The film is at its best when its discussing Ebert’s life during the heyday of his now infamous television show At The Movies, where Ebert evolved from windy city movie critic to the single most influential critical voice in the world. The relationship between himself and his co-host, Chicago Tribune critic Gene Siskel, is examined in-depth, detailing the men’s often combative nature and their natural dependence on one another. They’re like two men trapped on a remote island who are sick of each other’s company, but the idea of one of them leaving to find rescue and not returning is simply terrifying to the other.
But Life Itself is also illuminating for examining Ebert’s personal and creative follies outside of film criticism. Intimate, home movies of his family’s vacations, hand-drawings and photographs from Ebert’s travels all serve as a living memory box of a public figure, a deeper examination into what this person was, not just who he was. It’s a rare treat when a documentary on a popular subject is actually able to unearth something new and undiscovered, but Life Itself does just that through these heartfelt trinkets and keepsakes, painting a colorful portrait of what the man thought and felt when he wasn’t at the movies.
Every documentary has a bit of a bias and Life Itself is no different, as director Steve James clearly adores Ebert. But this doesn’t feel as an objective piece of filmmaking so much as a director deciding to take on the task of making the Ebert biography that the world knows is an eventuality. James avoids putting Ebert up on a pedestal like some sort of untouchable movie god, he paints Ebert as relatable and accessible, intelligent but not necessary an intellectual. James occasionally touches upon controversy that Ebert received but never explicitly details a personal mistake or a fault in his character, making his movie feel much more like a 120-minute-long eulogy than an actual biography. That isn’t a bad thing, but if you’re looking for a standard bio, Life Itself isn’t it.
The movie has a 100% rating on Rotten Tomatoes for top critics, meaning that most notable critics from mainstream publications gave it a positive review. I wonder if these critics actually felt this way or if they were afraid that if they gave the Ebert biography a bad review that they’d be blackballed from the movie criticism community. Both are possible but I’m leaning a little more to the former, as there are very few things to not enjoy about this film. You’d honestly have to be actively searching for something to dislike if you were going to end up not liking it.

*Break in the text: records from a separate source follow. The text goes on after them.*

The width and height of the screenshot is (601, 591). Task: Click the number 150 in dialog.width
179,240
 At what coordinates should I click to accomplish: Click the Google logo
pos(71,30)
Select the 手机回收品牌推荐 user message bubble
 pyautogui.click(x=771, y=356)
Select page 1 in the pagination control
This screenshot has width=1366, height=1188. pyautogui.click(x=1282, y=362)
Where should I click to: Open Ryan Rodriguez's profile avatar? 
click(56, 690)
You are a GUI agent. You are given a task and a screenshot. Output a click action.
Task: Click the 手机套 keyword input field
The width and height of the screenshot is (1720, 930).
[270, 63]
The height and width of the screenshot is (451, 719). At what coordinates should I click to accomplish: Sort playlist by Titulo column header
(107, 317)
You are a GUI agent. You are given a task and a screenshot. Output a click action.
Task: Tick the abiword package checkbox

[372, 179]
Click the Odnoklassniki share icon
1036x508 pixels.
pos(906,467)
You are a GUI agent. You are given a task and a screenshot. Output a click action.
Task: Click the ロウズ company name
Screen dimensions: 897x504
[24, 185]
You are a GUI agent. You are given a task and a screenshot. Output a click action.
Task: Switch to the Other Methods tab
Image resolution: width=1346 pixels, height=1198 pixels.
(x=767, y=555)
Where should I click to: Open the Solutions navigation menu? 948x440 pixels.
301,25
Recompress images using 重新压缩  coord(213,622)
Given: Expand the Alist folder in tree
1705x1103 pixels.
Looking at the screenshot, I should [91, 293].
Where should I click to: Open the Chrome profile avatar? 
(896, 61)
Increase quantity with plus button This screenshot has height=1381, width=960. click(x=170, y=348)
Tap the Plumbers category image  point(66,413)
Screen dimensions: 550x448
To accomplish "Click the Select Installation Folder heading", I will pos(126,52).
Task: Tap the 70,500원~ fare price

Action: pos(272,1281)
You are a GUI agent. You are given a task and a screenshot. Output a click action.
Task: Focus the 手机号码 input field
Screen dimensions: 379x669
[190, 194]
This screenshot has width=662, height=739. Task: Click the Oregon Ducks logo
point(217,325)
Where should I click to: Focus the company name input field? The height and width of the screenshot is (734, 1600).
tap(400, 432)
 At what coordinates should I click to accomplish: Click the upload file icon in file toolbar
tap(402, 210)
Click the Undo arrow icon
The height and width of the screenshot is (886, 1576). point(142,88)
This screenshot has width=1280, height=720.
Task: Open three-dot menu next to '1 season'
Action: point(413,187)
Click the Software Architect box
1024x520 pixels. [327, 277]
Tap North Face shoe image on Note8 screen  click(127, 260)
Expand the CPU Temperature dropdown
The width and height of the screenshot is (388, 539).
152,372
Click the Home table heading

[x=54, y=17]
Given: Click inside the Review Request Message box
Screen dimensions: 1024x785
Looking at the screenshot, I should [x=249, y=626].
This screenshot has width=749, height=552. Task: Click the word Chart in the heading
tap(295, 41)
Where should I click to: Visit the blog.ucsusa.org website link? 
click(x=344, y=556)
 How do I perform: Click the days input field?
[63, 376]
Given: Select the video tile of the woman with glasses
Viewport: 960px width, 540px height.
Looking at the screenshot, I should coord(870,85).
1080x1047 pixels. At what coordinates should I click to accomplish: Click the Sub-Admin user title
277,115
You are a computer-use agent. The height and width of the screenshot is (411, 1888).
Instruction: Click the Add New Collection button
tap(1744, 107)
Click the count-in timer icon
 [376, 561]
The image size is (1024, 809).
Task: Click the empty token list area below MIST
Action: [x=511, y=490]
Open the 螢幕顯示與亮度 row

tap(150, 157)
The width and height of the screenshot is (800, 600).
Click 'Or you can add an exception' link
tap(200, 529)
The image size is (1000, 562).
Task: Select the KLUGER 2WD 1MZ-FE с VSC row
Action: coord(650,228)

A name that pops up often in the film is Pauline Kael, the former film critic for The New Yorker and the only person who could be considered to be a “better” critic than Ebert. Kael is often credited for turning film criticism into a legitimate art form in and of itself. And that’s credit well due, but while Kael made film criticism into art, Ebert made it into art worth caring about, simultaneously accessible and enjoyable to both cinephiles who’ve watched endless hours of experimental and arthouse films and the common man who may not know who Jim Jarmusch is but is willing to give him a shot if Ebert says so.
There will probably never be another Roger Ebert, someone whose scope and reach is so encompassing that their voice resonates strongest among any other. This is partly due to the shift in the digital landscape where thousands of professional and amateur writers crank out movie reviews every second. But it’s much more because there is no person who can effectively translate their love of film and watching films into the written word as much as Ebert. As the film closes, we’re left with a message that its subject is gone but not forgotten. It’s often a cliche, but for Ebert, it’s totally true.